Plaintiff alleged Ferrante misappropriated hundreds of thousands of dollars from plaintiff’s funds by: 1.) writing checks to herself in excess of her monthly salary of $4,000; 2.) obtaining, without plaintiff’s authorization, a debit/credit card tied to plaintiff’s checking account and charging items for her own personal use; 3.) forging the signature of plaintiff’s owner and president on checks made out in her name; and 4.) using funds from a checking account that plaintiff had closed prior to the misappropriation. Plaintiff alleged Bank was liable for failing to close the account and for processing checks Ferrante forged. Plaintiff also alleged Defendants AJC Advisory Corp. (AJC) and its owner/tax preparer, John Coscia, independent tax preparer, Angelo Coscia, and employee/tax preparer, Alexander Krutiy (“AJC Defendants”) liable for failing to notify plaintiff of Ferrante’s misappropriation.
AJC Defendants and Bank moved for an order under CPLR 3211 to dismiss the complaint for failing to state a cause of action.
The Court determined that under the contemporary tax preparation standards, AJC had a duty to inform plaintiff of Ferrante’s actions. Individuals are only liable in tort by their active fault or by negligent supervision of another employee. Thus, only individuals who prepared the tax returns can be held liable or individuals who directly supervised the tax preparers can be held liable. The evidence submitted was sufficient to infer that Alex Krutiy and Angelo Coscia were involved in the alleged malpractice. However, John Coscia was not involved in performing or supervising the tax preparation work at issue. Thus, the action against him must be dismissed.
Santander’s failure to close the 4933 account was a valid cause of action for breach of contract. Santander’s improper payment of forged checks by Ferrante on plaintiff’s second checking account is also a valid cause of action under the UCC.
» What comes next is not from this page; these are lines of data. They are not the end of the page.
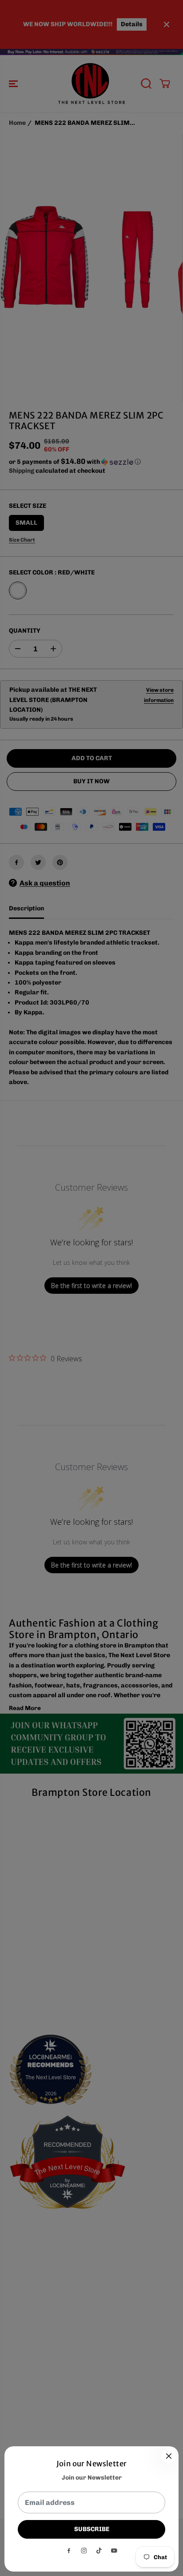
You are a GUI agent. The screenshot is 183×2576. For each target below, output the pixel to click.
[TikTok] (99, 2550)
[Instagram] (84, 2550)
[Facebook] (68, 2550)
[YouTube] (114, 2550)
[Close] (169, 2456)
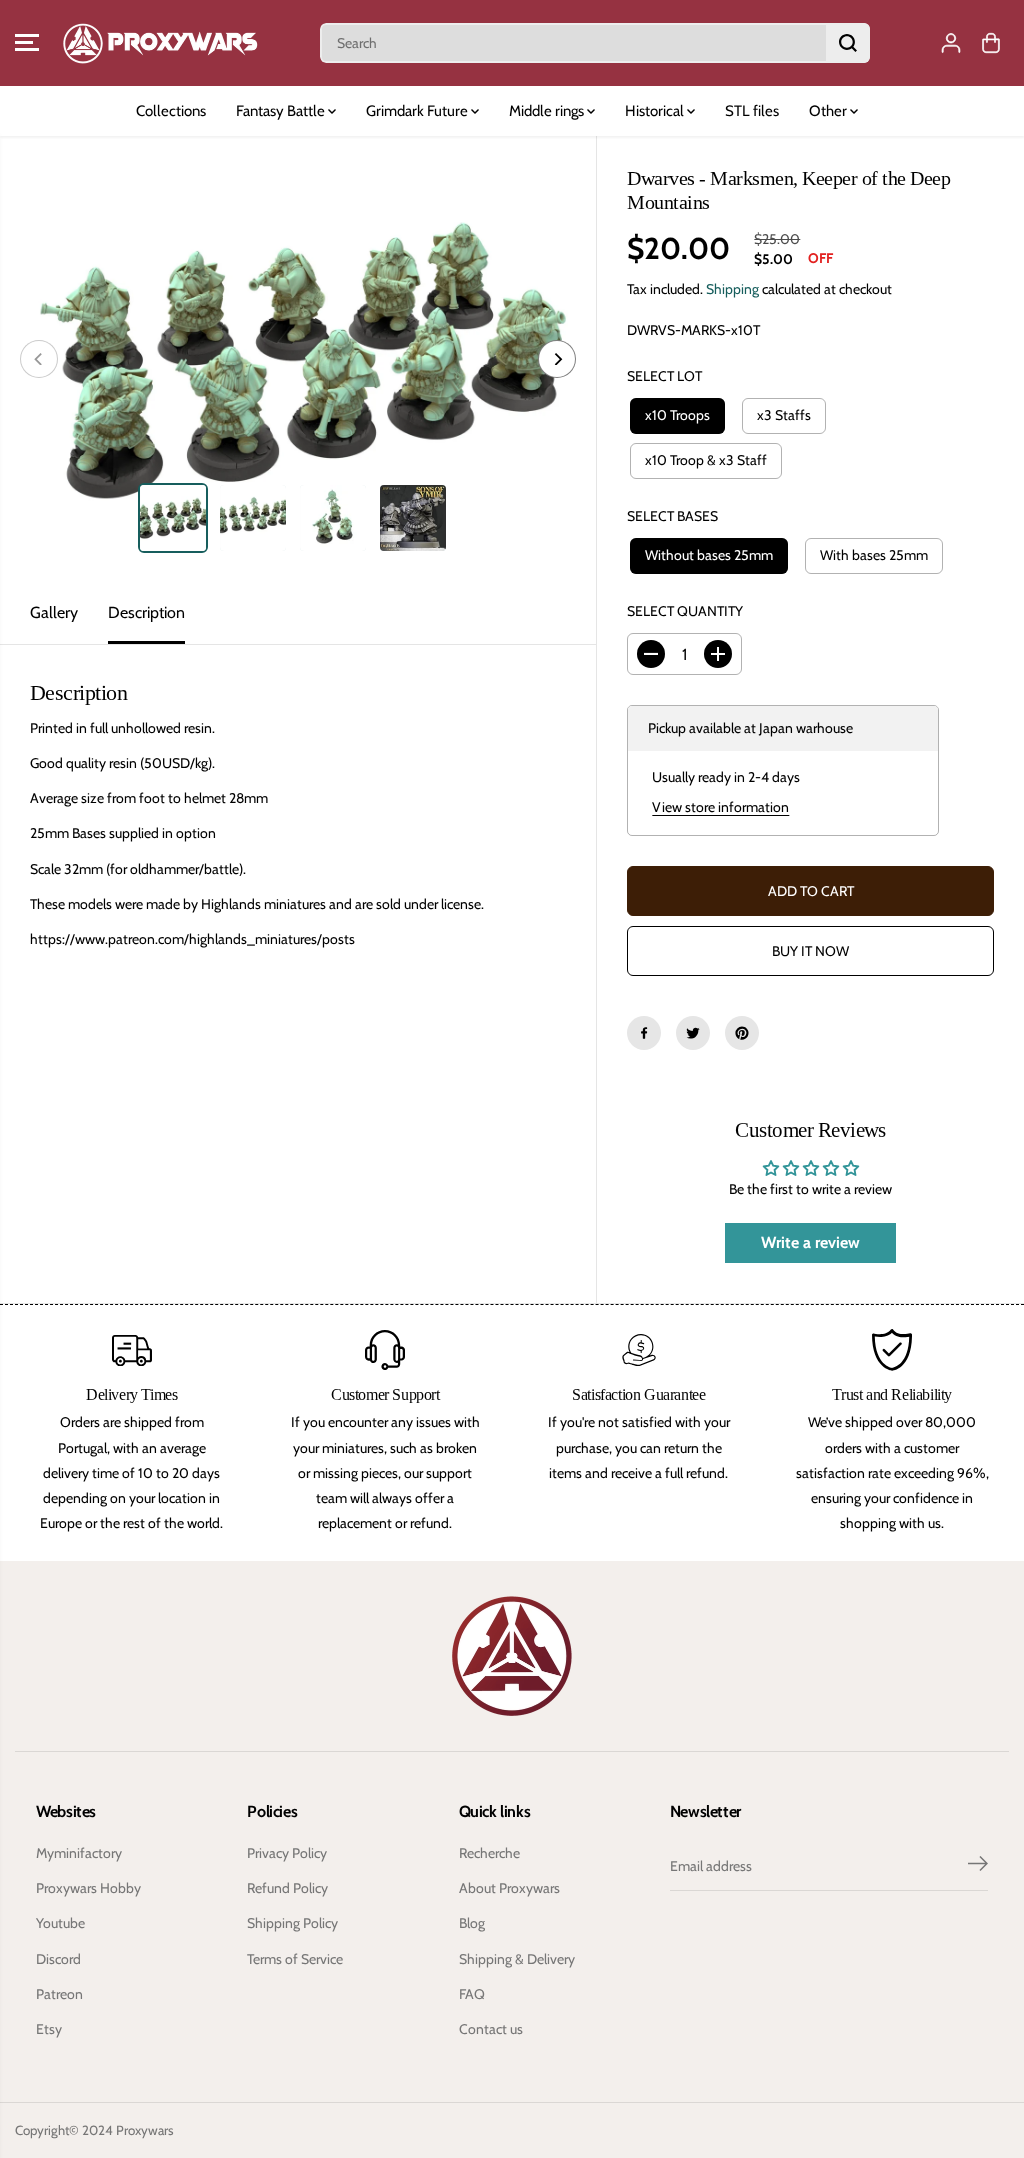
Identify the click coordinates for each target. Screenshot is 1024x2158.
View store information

The Court granted AJC Defendant’s motion for dismissal of fraud, fiduciary duty, and breach of contract due to duplication of the malpractice cause of action. Santander lacked evidence to show whether it had followed commercial standards in handling plaintiff’s accounts, such as making plaintiff’s bank statements available to plaintiff in order to report Ferrante’s misappropriation.
JAG Orthopedics, P.C. v AJC Advisory Corp., Index No. 511414/2014, 7/21/15 (Carolyn Demarest, J.)